3, avenue du Manoir 92600 Asnières-sur-Seine

Rimbaud, cavalcades !
10 et 11 Novembre  à 20h30 - 12 novembre à 15h. A partir de 11 ans

 

Un spectacle tout en poésie et en musique !

Graphiste pour une marque de yaourt connu, Romuald a quitté une réunion en criant : « Je vais acheter un cheval et m’en aller ! ». Il a fait un burn out. Le lendemain, Christelle, son assistante, vient lui apprendre qu’Arthur Rimbaud a écrit cette phrase, dans une lettre, en 1881... Elle lui laisse un bouquin avec un marque page. Quelques mois plus tard, il l’ouvre...
Romuald va se lancer littéralement sur les traces du poète. Un voyage dans l’espace et dans le temps, en donnant corps et voix à ceux qui l’ont connu. Comme Rimbaud, Romuald égrainera dans sa course, des rimes... La poésie le conforte dans le fait de s’arracher à ses obligations et de cesser avec le monde du bruit et de la fureur. Il va prendre un vélo et s’en aller, en évitant les grands axes et en prenant le temps de s’émerveiller.

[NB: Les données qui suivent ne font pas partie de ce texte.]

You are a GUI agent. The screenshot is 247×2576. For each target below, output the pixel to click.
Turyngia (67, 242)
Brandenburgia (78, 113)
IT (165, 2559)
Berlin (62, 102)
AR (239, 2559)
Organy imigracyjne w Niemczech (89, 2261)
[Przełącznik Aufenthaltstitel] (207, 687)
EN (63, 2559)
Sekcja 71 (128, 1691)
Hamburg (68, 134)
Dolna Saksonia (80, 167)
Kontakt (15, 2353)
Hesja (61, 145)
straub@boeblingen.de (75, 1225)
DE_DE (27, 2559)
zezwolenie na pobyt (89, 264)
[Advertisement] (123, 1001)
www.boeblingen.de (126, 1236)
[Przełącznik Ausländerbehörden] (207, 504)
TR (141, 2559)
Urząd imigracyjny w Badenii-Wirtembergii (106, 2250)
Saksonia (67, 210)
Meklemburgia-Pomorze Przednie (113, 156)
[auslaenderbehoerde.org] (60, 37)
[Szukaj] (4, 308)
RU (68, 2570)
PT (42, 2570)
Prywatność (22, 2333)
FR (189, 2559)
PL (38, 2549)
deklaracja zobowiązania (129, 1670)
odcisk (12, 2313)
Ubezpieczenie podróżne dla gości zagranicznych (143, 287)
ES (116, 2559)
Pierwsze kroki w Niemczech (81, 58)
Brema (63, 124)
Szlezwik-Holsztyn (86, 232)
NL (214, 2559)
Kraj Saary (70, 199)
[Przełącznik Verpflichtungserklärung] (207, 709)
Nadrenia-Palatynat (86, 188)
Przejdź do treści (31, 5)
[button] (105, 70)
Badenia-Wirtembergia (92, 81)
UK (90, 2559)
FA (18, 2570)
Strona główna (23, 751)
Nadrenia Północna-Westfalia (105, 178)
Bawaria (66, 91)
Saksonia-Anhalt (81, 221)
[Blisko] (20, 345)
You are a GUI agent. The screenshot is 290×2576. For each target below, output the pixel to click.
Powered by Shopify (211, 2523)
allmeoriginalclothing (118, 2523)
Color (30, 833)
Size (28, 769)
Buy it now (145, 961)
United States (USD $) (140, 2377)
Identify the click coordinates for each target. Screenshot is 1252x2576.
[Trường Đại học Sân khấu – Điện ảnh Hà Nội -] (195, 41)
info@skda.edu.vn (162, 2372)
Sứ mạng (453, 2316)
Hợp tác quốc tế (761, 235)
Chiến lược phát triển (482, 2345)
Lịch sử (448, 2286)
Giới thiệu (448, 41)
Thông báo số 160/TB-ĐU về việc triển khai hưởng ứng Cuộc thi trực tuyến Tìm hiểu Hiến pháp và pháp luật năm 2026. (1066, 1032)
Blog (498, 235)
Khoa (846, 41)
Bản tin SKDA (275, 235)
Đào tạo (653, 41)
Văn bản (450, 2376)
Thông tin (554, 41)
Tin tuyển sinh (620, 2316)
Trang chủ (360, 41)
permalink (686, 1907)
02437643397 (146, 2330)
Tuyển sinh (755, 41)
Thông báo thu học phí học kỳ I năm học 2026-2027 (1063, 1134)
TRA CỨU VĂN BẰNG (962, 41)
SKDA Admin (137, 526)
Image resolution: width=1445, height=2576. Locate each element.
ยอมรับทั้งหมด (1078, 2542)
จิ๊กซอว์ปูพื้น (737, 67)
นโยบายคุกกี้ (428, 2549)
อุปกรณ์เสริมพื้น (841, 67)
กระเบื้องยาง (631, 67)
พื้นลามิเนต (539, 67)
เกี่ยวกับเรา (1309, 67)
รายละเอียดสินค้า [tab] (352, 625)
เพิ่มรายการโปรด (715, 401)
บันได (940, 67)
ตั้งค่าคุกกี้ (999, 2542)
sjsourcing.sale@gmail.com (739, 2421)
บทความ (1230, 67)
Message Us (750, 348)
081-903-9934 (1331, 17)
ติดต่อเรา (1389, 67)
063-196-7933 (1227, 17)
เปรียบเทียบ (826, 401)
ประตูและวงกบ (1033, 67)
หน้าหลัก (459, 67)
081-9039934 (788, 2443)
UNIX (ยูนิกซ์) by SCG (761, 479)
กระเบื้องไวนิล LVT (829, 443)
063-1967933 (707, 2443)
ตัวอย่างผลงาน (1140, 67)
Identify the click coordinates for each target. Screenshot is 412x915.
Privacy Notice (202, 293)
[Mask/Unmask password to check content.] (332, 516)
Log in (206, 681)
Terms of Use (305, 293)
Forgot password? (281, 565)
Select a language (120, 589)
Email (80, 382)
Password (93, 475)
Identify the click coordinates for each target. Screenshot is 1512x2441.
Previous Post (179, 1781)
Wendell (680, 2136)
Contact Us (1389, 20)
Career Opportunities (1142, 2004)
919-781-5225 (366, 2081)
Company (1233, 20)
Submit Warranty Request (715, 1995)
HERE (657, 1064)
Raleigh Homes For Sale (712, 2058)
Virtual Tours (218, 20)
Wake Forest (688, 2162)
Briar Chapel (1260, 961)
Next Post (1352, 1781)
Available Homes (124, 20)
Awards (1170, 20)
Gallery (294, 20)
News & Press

Et il pourra enfin ouvrir les yeux sur l’essentiel : la clef de l’amour ? Et si Rimbaud avait fait un burn out lui aussi ? Pourquoi avait-il cessé toute poésie à 20 ans ?
Cavalcades, à pieds, à cheval, en train, en bateau, la vie du poète comme une spirale insensée de déplacements incessants et pressés où l’ailleurs est toujours le seul endroit désirable. Comme Zanzibar, l’île plusieurs fois citée dans sa correspondance et jamais atteinte qui pourrait représenter cet
« ailleurs idéal ».
Arthur Rimbaud, le poète, le voyou, le voyant, le piéton, le voleur de feu, l’amoureux, le violent, le polyglotte, le négociant, le photographe, le vendeur d’armes, le géographe, le marcheur, le cavalier, Arthur Rimbaud, le mystère et surtout le génie... Dans sa chute, Romuald trouve une branche à laquelle se raccrocher : c’est la poésie de Rimbaud. De cet instant suspendu, il décide d’en faire le diapason de sa vie.
« Celui qui s’efforça d’être le plus insoupçonné des inconnus » rapporte son ami d’enfance Ernest Delahaye, il demeure pour nous le prince des poètes.